El Bar Del Infierno
CONVERSIONES
En el siglo XIII, Danubio abajo, mucho más allá de Hungría, vivían unos gitanos cuyo caudillo se llamaba Anguil. Adoraban a Itoga y otras confusas divinidades de los Tártaros. Vivían en tiendas de cuero y basaban su economía en la caza, las ovejas o el saqueo de caravanas.
Un día llegó hasta allí Giovanni Di Pian Carpino, un franciscano que se dirigía a la China, por pedido expreso del Papa Inocencio IV.
Los hombres de Anguil lo tomaron preso y como Giovanni se negara a honrar aquellos dioses montaraces, resolvieron quemarlo vivo.
No sin cierta dificultad se completó una pira. La región era muy árida y la vegetación escasa. Giovanni fue amarrado a un poste y el propio Anguil puso fuego a las ramas secas que lo rodeaban. En ese momento, sin permitir siquiera que el misionero empezara a calentarse, un súbito aguacero apagó las llamas.
Hubo un gran estupor de los presentes, pues en aquella región no llovía casi nunca. Anguil juzgó aquel hecho como milagroso. Desató a Giovanni y le preguntó en qué consistía exactamente la religión que predicaba, para ordenar a todos sus hombres que se convirtieran a ella. Por fin, después de unas breves explicaciones de Giovanni Di Pian Carpino, todos se hicieron cristianos y prometieron construir una iglesia, no bien pudieran hacerse de los materiales indispensables.
Giovanni dio misa al pie del mismo poste al que lo habían atado, bautizó apresuradamente a los que pudo y partió hacia la China, llevando las alforjas llenas de obsequios y alimentos.
Diez años más tarde, pasó por allí Abdel El Salim, virtuoso embajador del Califa de Bagdad, que se dirigía a la China para unirse a un grupo de musulmanes que se proponían instalar allí el Islam.
Anguil y sus hombres lo recibieron amistosamente y lo invitaron a rezar en el modesto templo que habían construido. Como Abdel El Salim se negó terminantemente a hacerlo, lo condenaron a ser decapitado.
Muy pronto prepararon una piedra para que el embajador apoyara su cabeza y se designó a un veterano guerrero para que cumpliera el trámite con un hacha muy filosa. Pero en el instante mismo en que el golpe final iba a caer sobre el condenado, el verdugo quedó inmóvil, petrificado con los brazos en alto, como si fuera una estatua. Durante largos minutos trataron de moverlo, o de separar el hacha de sus manos, pero fue inútil.
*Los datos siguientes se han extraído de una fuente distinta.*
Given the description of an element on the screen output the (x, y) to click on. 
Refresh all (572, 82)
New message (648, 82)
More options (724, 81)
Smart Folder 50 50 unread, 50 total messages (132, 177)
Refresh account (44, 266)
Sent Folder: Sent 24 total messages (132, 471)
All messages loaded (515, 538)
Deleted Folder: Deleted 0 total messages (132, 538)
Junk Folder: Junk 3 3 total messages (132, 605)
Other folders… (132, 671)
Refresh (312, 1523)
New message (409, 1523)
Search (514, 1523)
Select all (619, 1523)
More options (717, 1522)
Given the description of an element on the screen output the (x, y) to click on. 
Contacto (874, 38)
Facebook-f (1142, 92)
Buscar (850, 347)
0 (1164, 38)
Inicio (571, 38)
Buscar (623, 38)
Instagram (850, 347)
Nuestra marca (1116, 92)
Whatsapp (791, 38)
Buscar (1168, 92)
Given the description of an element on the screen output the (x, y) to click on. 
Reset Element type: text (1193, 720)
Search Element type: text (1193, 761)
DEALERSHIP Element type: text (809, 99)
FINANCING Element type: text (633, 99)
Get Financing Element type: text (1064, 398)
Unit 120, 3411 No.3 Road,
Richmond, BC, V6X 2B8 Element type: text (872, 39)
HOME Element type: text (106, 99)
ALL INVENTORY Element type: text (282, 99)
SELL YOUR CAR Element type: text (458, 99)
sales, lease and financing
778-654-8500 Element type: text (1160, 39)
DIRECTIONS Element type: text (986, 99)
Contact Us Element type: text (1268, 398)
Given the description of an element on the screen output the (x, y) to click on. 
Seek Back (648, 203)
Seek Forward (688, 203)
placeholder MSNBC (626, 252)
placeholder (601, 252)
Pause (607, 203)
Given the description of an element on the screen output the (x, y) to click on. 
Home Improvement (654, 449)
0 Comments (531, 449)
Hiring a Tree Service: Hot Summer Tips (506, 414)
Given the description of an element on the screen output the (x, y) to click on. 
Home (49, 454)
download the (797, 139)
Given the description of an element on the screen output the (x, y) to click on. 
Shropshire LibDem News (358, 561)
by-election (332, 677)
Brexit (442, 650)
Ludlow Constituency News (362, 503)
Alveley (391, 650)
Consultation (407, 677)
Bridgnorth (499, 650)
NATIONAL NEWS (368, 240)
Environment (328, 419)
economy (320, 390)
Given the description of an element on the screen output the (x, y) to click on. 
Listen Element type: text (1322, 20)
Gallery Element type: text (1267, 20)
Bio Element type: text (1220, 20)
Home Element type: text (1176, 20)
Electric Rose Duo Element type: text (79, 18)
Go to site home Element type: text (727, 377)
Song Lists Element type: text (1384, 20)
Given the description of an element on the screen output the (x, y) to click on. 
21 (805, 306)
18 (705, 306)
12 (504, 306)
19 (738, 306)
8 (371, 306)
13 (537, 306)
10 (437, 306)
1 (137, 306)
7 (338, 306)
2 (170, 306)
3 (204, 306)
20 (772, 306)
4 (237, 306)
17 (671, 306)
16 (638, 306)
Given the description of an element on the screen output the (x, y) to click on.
Finalmente, Anguil declaró que aquel milagro era muy superior al que había fundado su fe cristiana y resolvió que todos se convirtieran al islamismo. Recién entonces el verdugo recuperó el movimiento.
Pasaron diez años de fe musulmana. Al cabo de ese lapso, llegó a la aldea el rabí Esdrás Gaon que, expulsado reiteradamente, se dirigía a la China —o quizás a Sumatra— en busca de tolerancia y tranquilidad. Pensaba establecer allí un yeshivot, es decir, un lugar de estudio. Convidado por Anguil a reverenciar a Alá, se rehusó con firmeza. De inmediato resolvieron precipitarlo desde una roca cercana, que se abría ante el abismo.
El propio Anguil empujó al rabí que, después de caer unos metros, se detuvo en el aire y regresó volando a la roca. Rápidamente, todos se convirtieron al judaismo.
Transcurridos otros diez años, vino a dar en aquellos andurriales el matemático y arquitecto Luiggi De Fosca, que marchaba hacia la China, creyendo que de allí provenían los conocimientos matemáticos que los árabes habían llevado a Venecia.
De Fosca era ateo y despreciaba por igual a todas las religiones. Los hombres de Anguil le propusieron cumplir con los rituales establecidos. El matemático se negó y, sin perder tiempo, lo condenaron a morir lapidado.
A tal fin, lo instalaron junto a una cantera a la salida del pueblo. Las piedras fueron cayendo sobre él y muy pronto un certero adoquín le destrozó la cabeza.
Luiggi De Fosca murió. Anguil se paró sobre el cadáver y declaró que aquella muerte era el más prodigioso de los milagros que habían presenciado.
Presa de una frenética inspiración, ordenó a todos que dejaran de creer y, desde entonces, ninguna divinidad es reverenciada en aquella aldea.